--- PROBLEM DETAILS ---
Copy verbatim the lines of data from the line containing "This screenshot has width=900, height=506." through the line containing "The height and", including both of those lines. Leave the pictures out of your answer.

Word and element pointing entries:
========================================================================

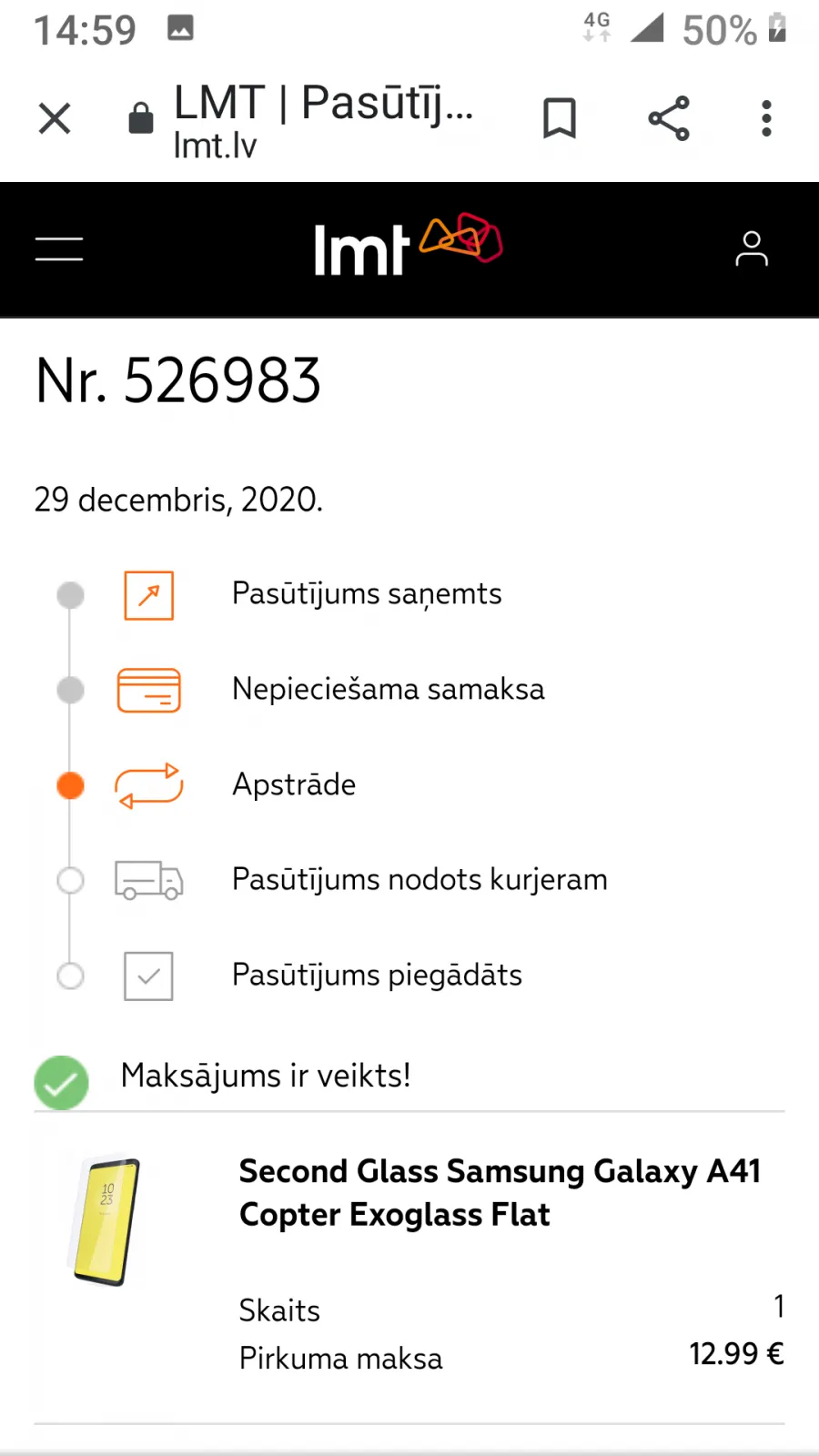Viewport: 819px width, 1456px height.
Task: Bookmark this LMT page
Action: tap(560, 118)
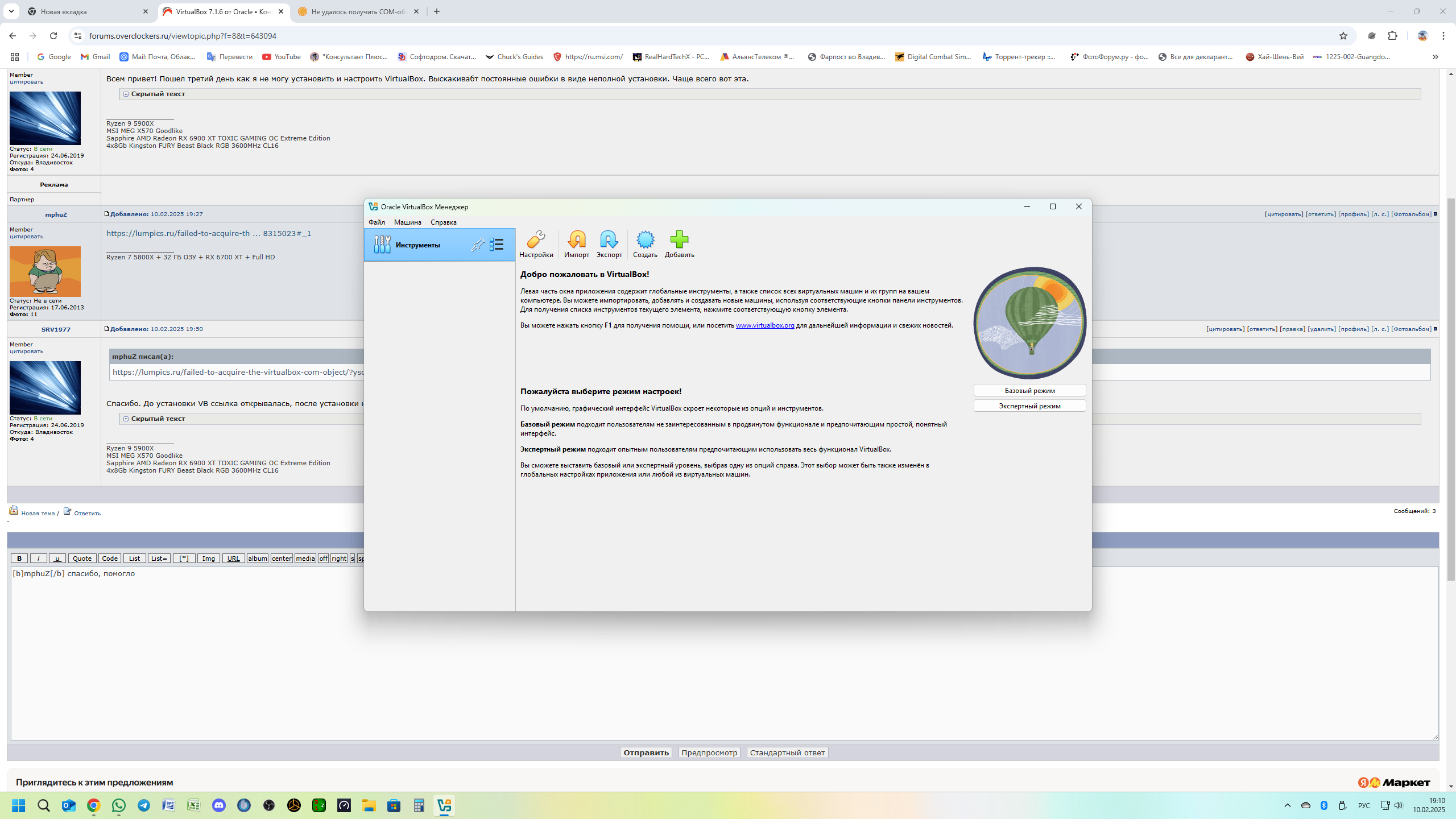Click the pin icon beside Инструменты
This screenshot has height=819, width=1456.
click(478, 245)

========================================================================

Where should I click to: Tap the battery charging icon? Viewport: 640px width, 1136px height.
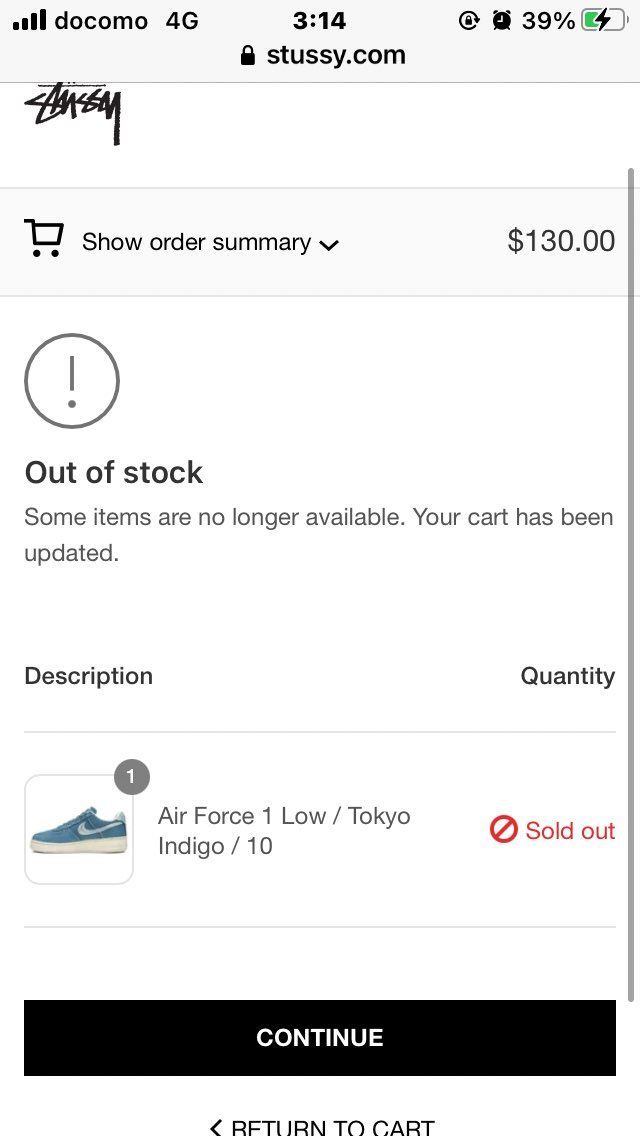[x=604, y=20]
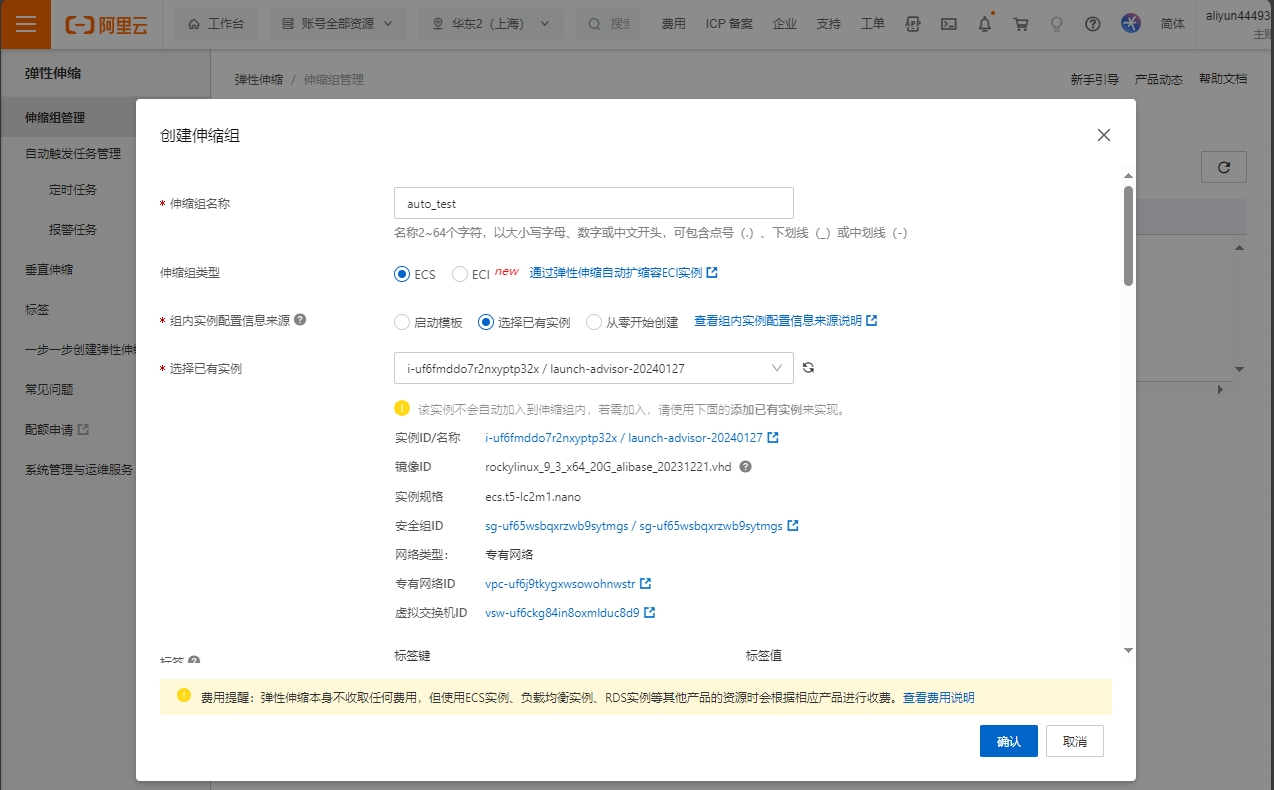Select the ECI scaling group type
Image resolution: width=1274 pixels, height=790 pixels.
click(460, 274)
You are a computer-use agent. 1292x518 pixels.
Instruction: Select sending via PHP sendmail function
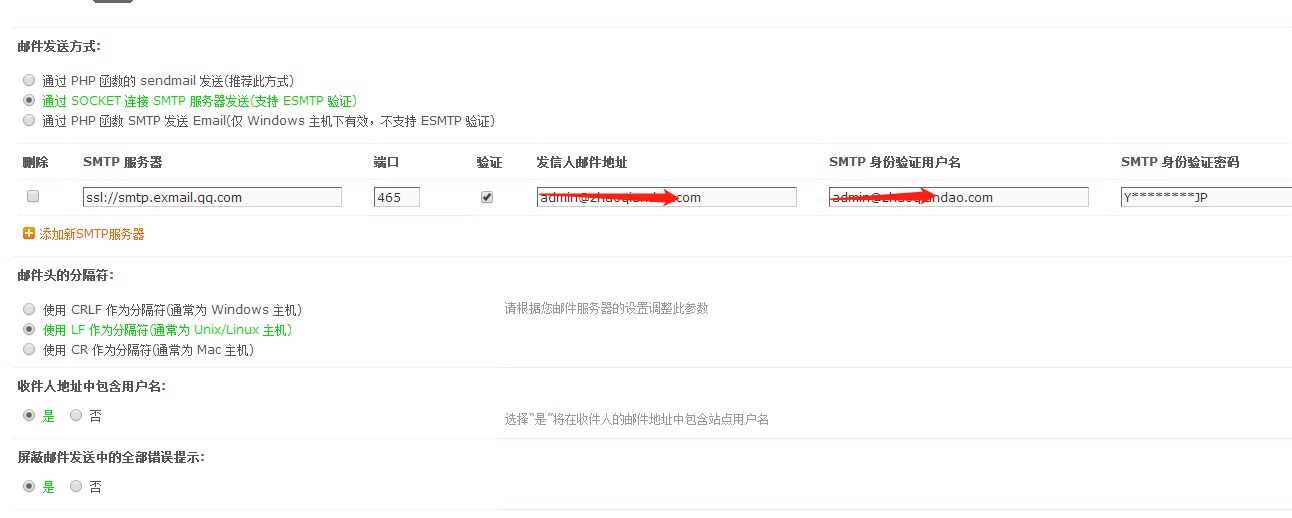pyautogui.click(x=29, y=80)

========================================================================

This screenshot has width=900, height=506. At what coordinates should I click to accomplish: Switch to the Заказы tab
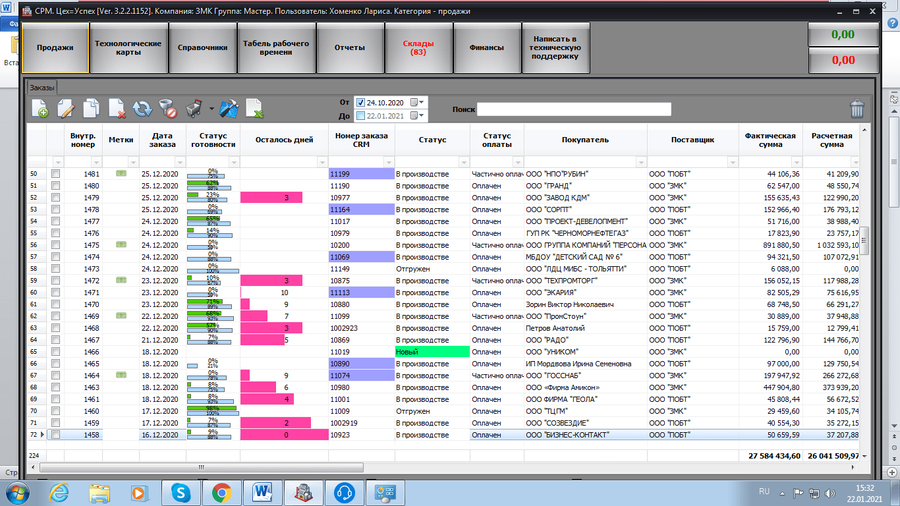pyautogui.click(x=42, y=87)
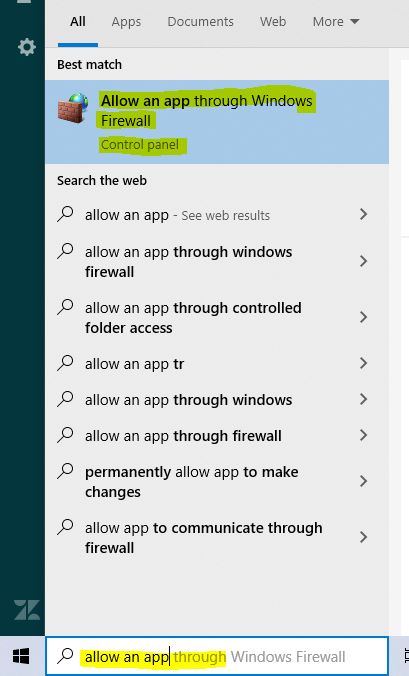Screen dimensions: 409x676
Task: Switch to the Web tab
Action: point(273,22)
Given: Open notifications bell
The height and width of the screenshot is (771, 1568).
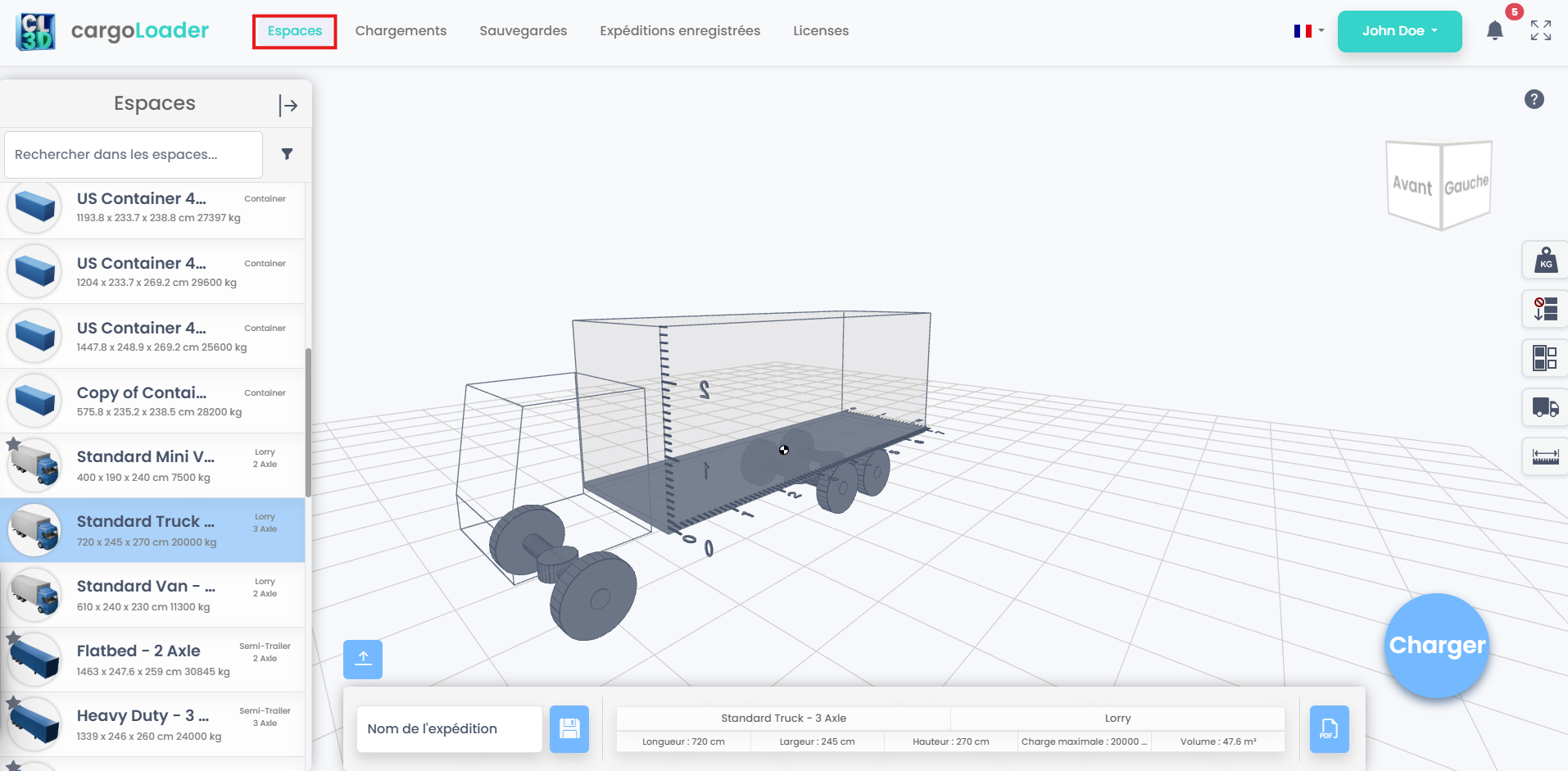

========================================================================

--- ANSWER TO THIS PROBLEM ---
This screenshot has width=900, height=506. At what coordinates should I click to accomplish: Switch to the Заказы tab
pyautogui.click(x=42, y=87)
Screen dimensions: 409x676
Task: Switch to the Web tab
Action: point(273,22)
Given: Open notifications bell
The height and width of the screenshot is (771, 1568).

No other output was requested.